The Globes: Six Movie Snubs, Subplots and Nominees to Watch
To the extent anyone cares about hardware doled out by the invisible half-asses at the Hollywood Foreign Press Association, we've still spotted a few Golden Globe revelations worth following through awards season.
· There's no use crying over spilled Milk. Gus Van Sant's Harvey Milk biopic followed its early awards-season success with exactly one nomination for Best Actor candidate Sean Penn. This is more of a reflection of the HFPA's susceptibility to studio campaigns then any harbinger of future drought; if Focus Features can draw four nominations for its all-but-forgotten comedy In Bruges (not to mention two for Burn After Reading) while its plenty-lauded Milk goes virtually ignored, rest assured that both parties are satisfied with a deal negotiated somewhere along the line.

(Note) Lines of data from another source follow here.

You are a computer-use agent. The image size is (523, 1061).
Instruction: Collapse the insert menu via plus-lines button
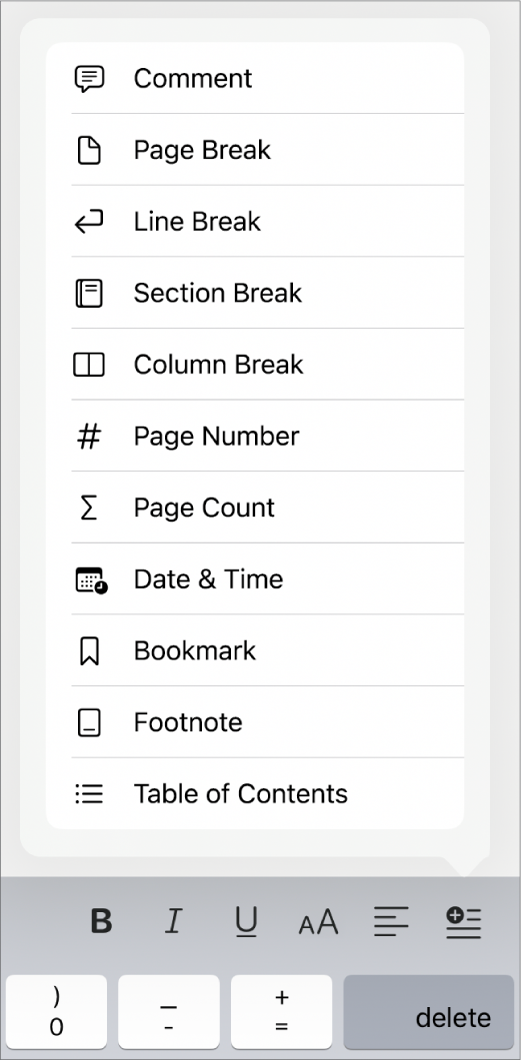tap(463, 923)
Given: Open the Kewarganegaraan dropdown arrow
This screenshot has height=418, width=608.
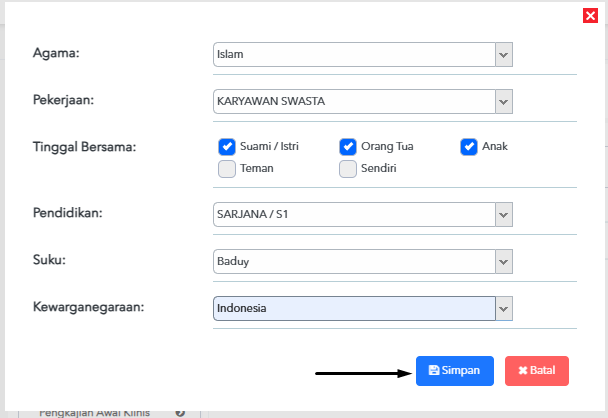Looking at the screenshot, I should coord(504,309).
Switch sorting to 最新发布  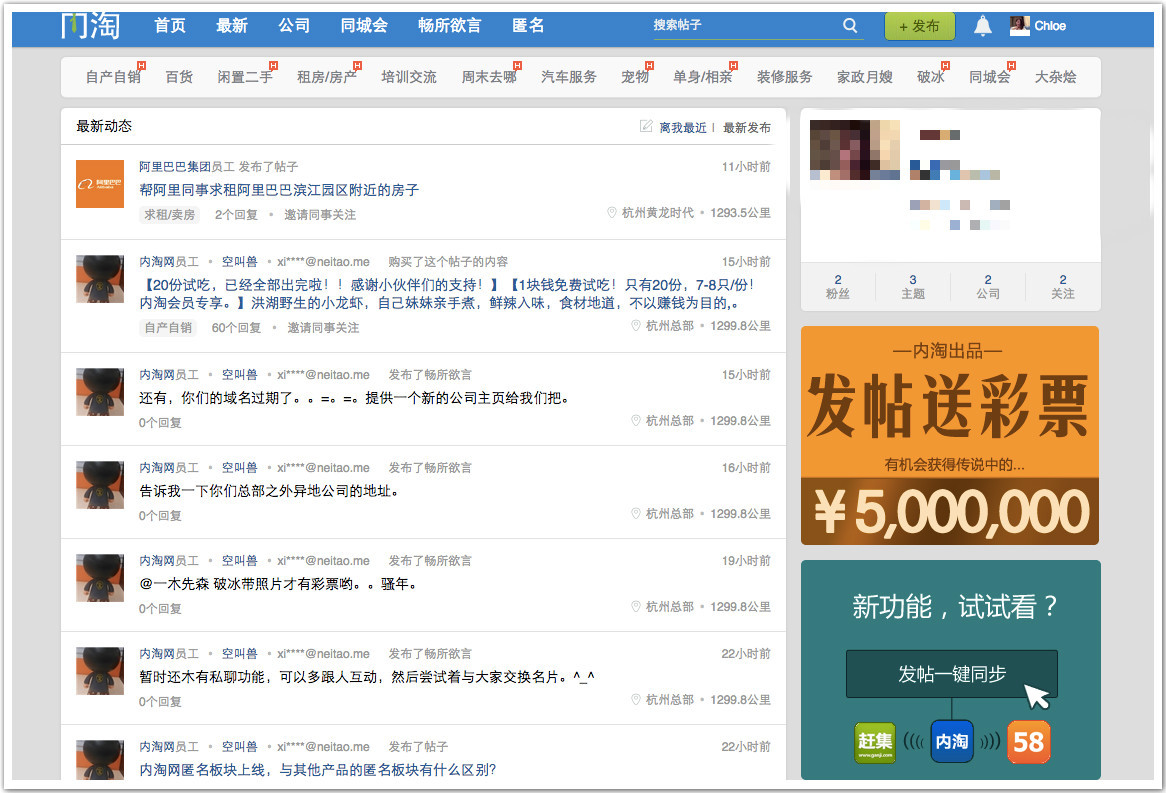(746, 127)
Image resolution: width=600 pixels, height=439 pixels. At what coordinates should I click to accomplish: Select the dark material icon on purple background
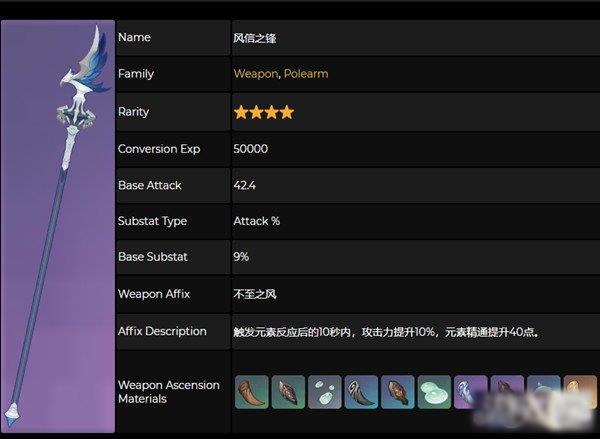[507, 392]
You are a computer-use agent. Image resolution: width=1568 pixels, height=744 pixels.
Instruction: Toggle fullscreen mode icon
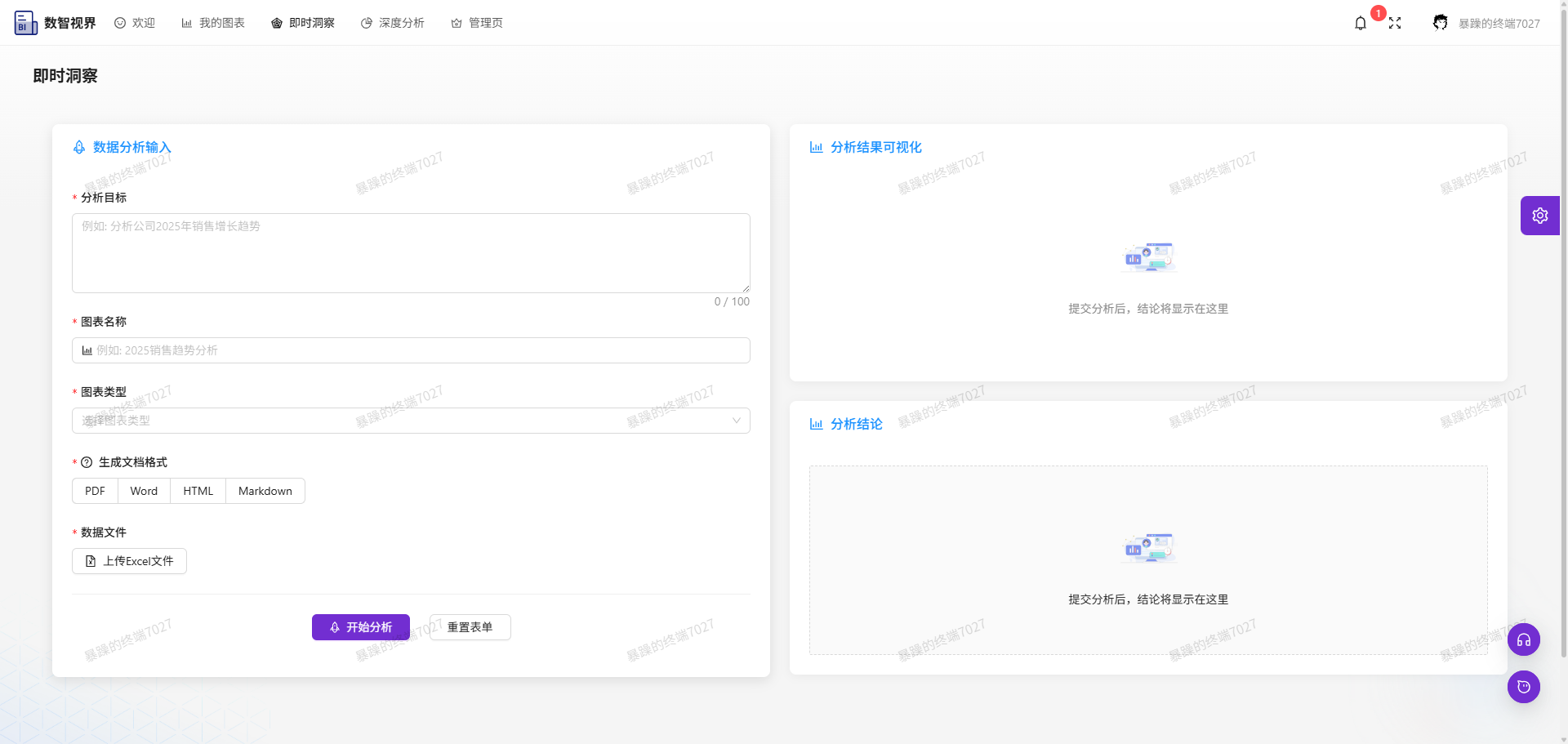pos(1395,24)
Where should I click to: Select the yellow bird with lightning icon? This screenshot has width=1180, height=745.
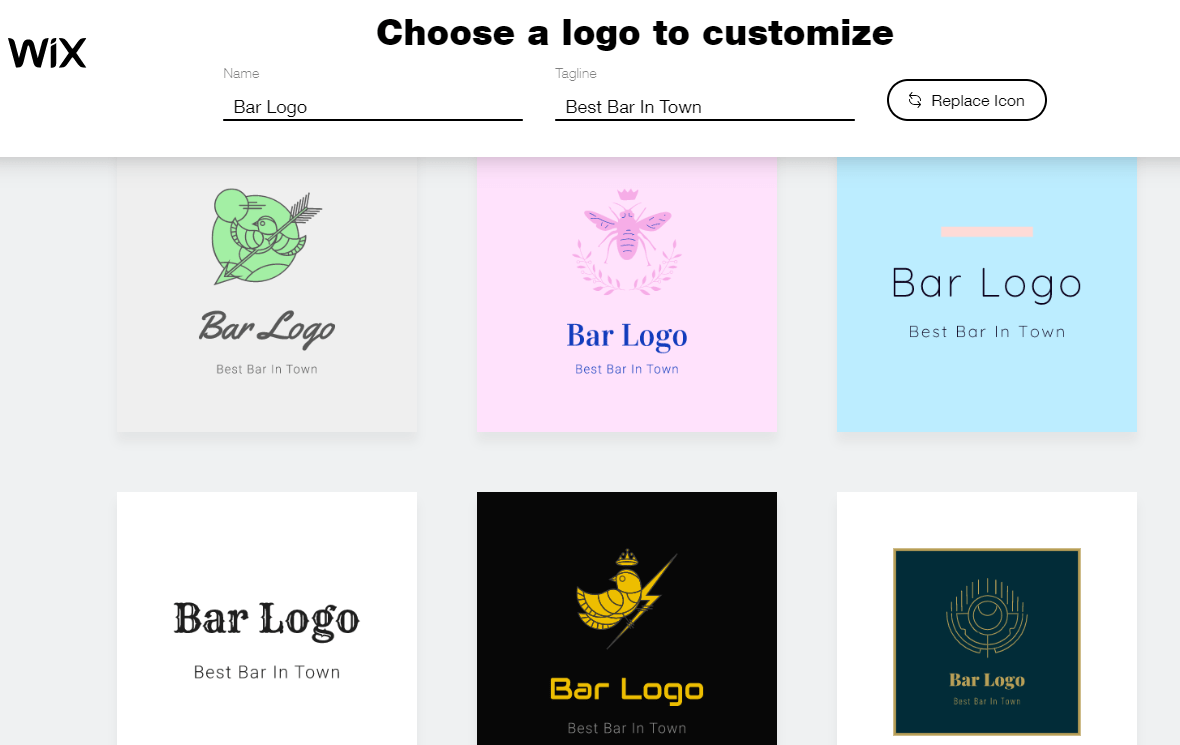point(627,599)
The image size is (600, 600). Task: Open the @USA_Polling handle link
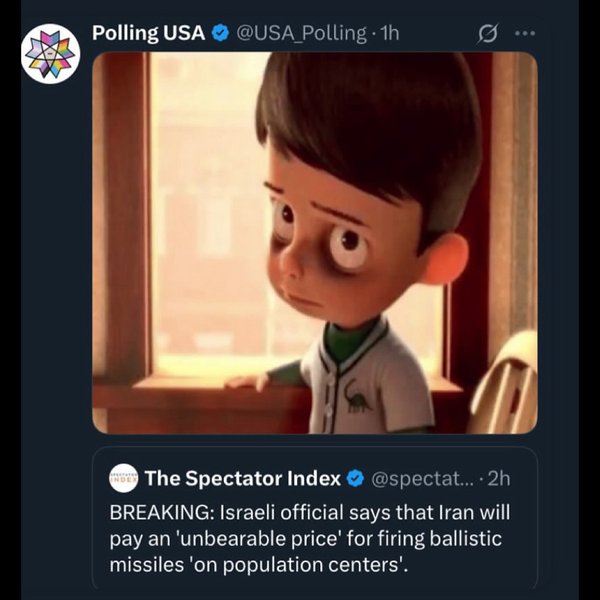click(x=301, y=33)
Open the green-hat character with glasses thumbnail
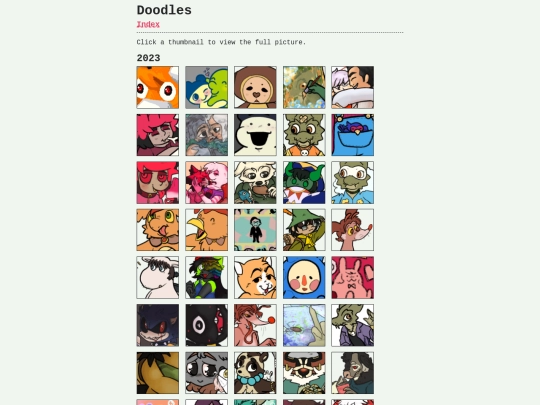The width and height of the screenshot is (540, 405). (x=304, y=230)
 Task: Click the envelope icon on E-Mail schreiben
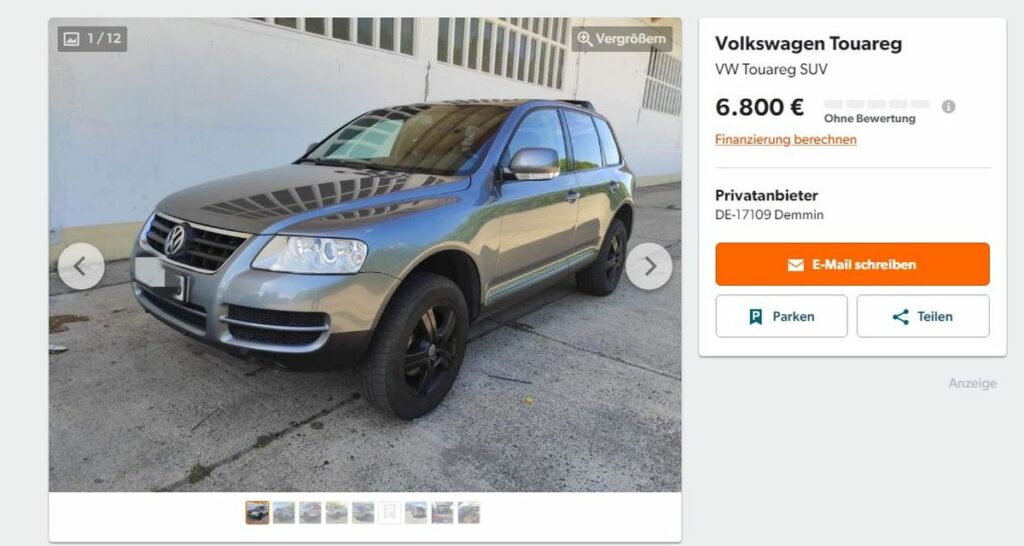point(795,265)
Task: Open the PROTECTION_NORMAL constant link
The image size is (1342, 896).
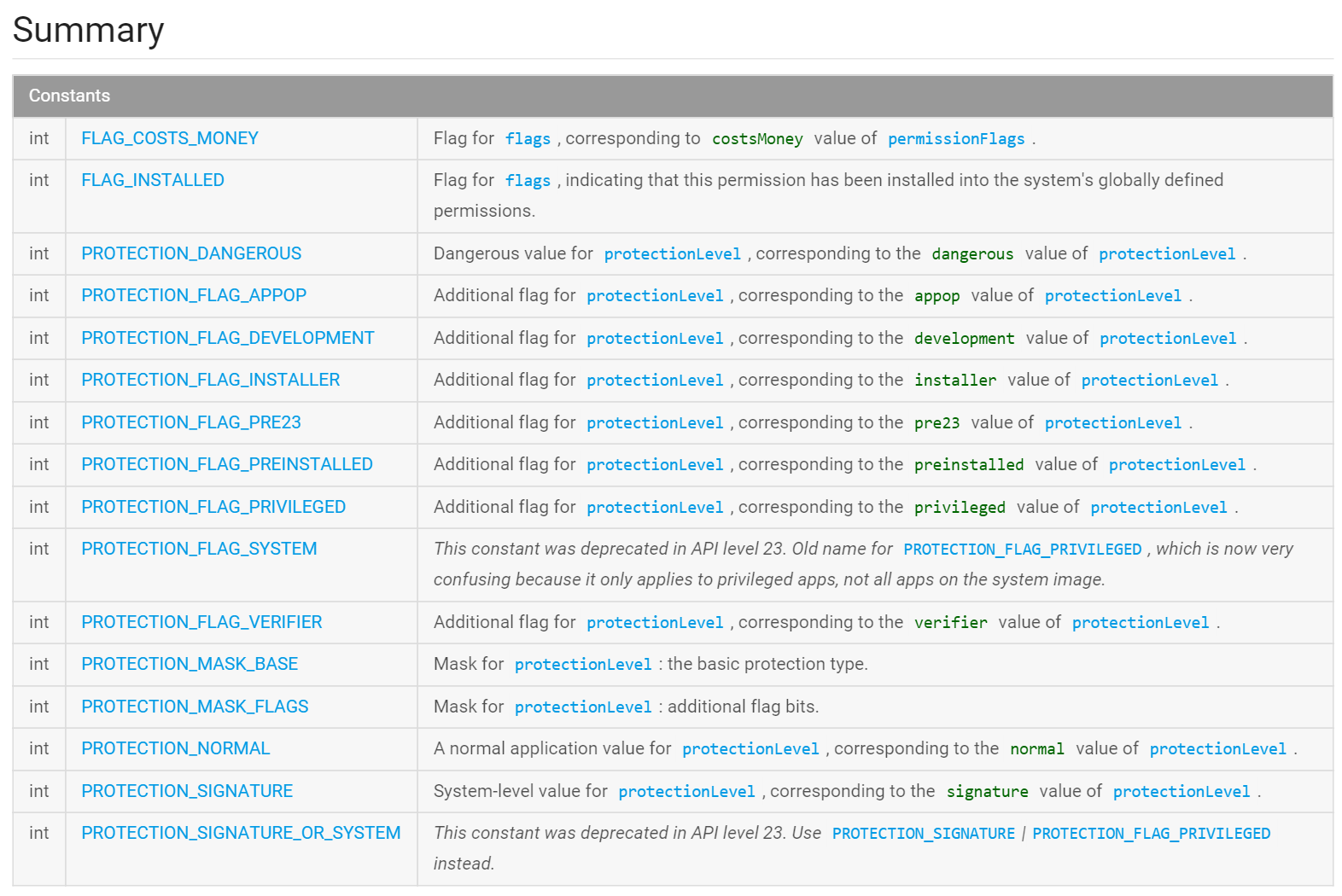Action: click(176, 748)
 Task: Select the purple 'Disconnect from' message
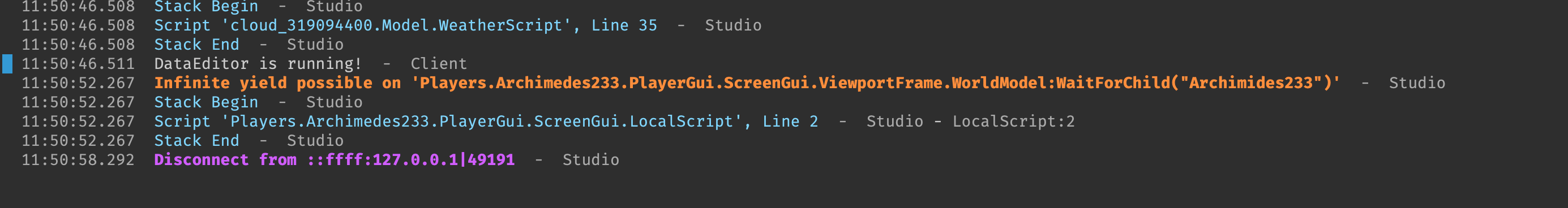pos(334,160)
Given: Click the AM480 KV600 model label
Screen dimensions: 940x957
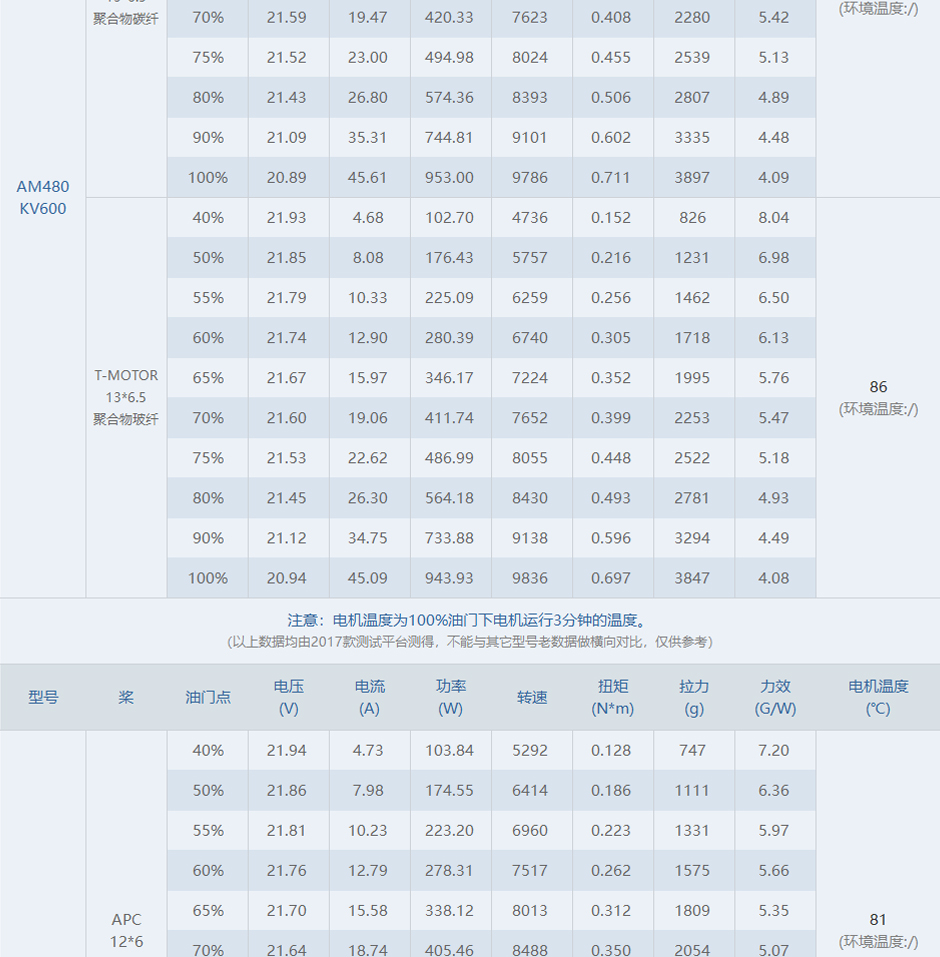Looking at the screenshot, I should (43, 197).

· The Dark Knight died so that others may live. As in: Had Revolutionary Road not drawn its four nominations for Picture, Director, Actor and Actress, then no fewer than two randomly selected Scott Rudin assistants would be toe-tagged right now with blunt phone-force trauma to the head.
· Alternatively, The Dark Knight died because Warner Bros. is saving its money for real awards. The studio's other prospective nominees Gran Torino and Sex and the City flailed as well. Coincidence, or ambivalence?
· Never mind the starfucking. Critical darlings and possible Oscar underdogs Richard Jenkins (The Visitor) and Melissa Leo (Frozen River) were shut out from the dramatic acting categories as well. Why? Because Leonardo DiCaprio and Angelina Jolie look better in the ballroom. Again, this means little for the Oscars, where Leo (Melissa, not DiCaprio) is a presumptive fifth nominee and Jenkins will likely lose his spot anyway to Gran Torino's Clint Eastwood — another awards-season favorite overlooked here because the HFPA couldn't get away with leaving Sean Penn off the guest list. See also: Tom Cruise, nominee for Tropic Thunder.
· James Franco is a Best Actor candidate for Pineapple Express. Clearly a testament to how totally fucking high the HFPA members were when it came time for nominations. Too bad David Frost wasn't a pot dealer; then Michael Sheen, too, could have avoided his 100th awards snub of the season in the supporting category.
· We were right about the Weinsteins. It didn't look very good there for a while, but however relentlessly lobbied-for, their eight Globe nominations — four apiece for The Reader and Vicky Christina Barcelona — are resurgent enough for us.